Il a fait la plupart des guerres de l’après-guerre, Picot. Un vrai bourrin devenu tueur à gages et qui va mettre le doigt là où il ne faut pas. A force de jouer au con et avec les extrêmes on gagne le gros lot. L’Original est signé Emmanuel Moynot, polar noir qu’aurait bien aimé Fajardie. Il va y avoir du grabuge entre flics et truands, tous mouillés jusqu’au coup dans ce dernier tango que Picot va danser avec une jeune révolutionnaire qui a du cran. Beau dessin, assez Tardi, une influence Burma ?

L'Original

Picot est sur un coup. Il va falloir doubler des jeunots qui envisagent de mettre leurs paluches sur un stock d’armes raflé par les flics. Riton lui donne ses consignes. Trois gamins réussissent leur OPA mais l’un d’eux est l’indic d’un flic véreux qui a besoin de se refaire une virginité auprès de sa hiérarchie. Alors ça va partir dans tous les sens.  Picot remonte la piste, fait le ménage, prend les flingues et embarque la fille du trio gauchiste. Direction la Provence et un mas paumé transformé en bunker avec aux trousses la cavalerie. Reste plus à Picot qu’à faire Camerone. Et là il est doué.

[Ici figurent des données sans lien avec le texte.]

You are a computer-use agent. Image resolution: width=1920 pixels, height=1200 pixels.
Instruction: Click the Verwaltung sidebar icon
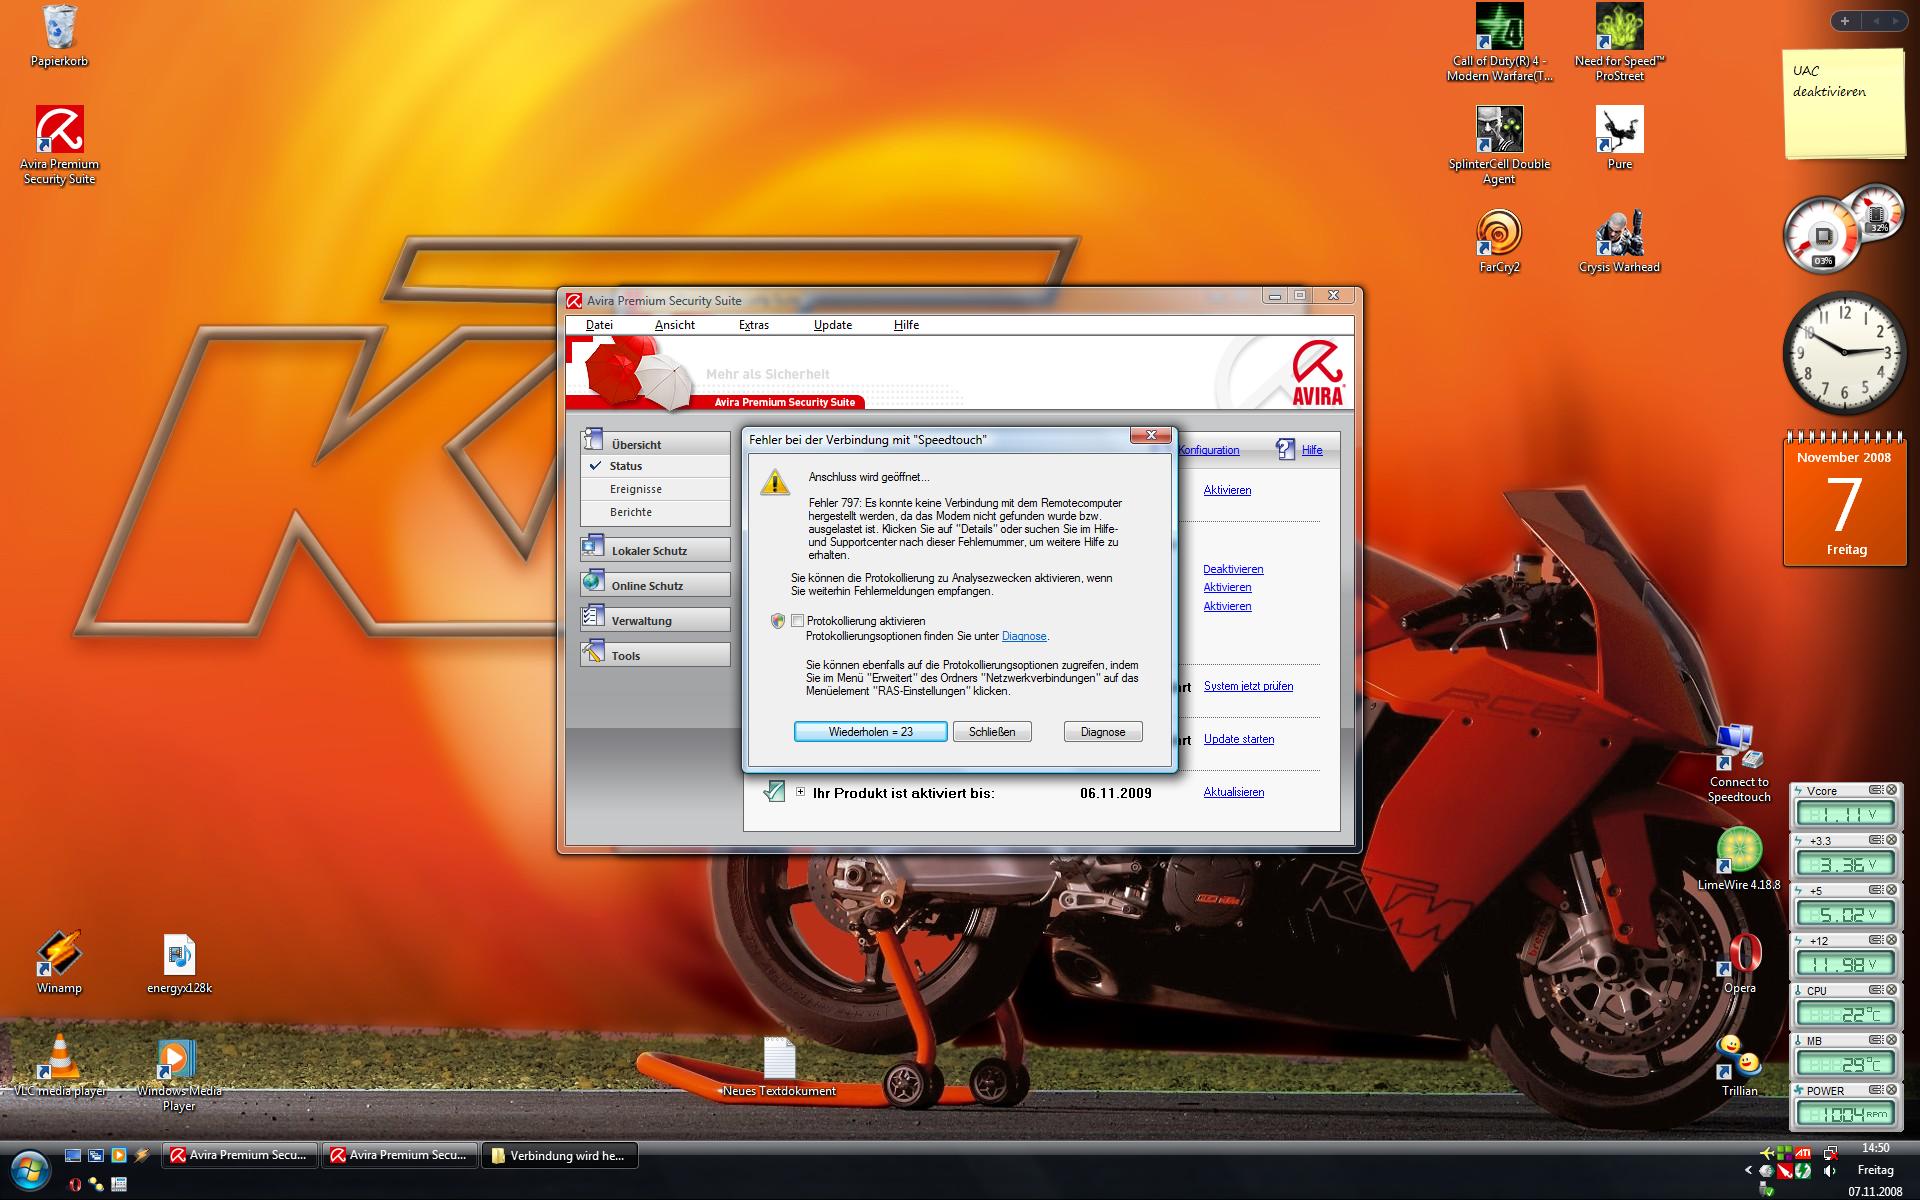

Un joli duo, l’extrémiste de droite et la gamine de gauche anarchisante. Ils vont se parler et s’injurier, liés par un destin commun. Il sera étonnant dans ses réactions le Picot que Moynot a bien campé. Une mise en scène efficace, de l’action et de la réflexion, Moynot qui présente son bouquin en papy donne les clés des années de braise, de la guerre d’Algérie, l’OAS, le SAC et autres Contras, tout bord confondus. Il faut le lire, ça aide. Une cavale qui vaut qu’on la suive de près.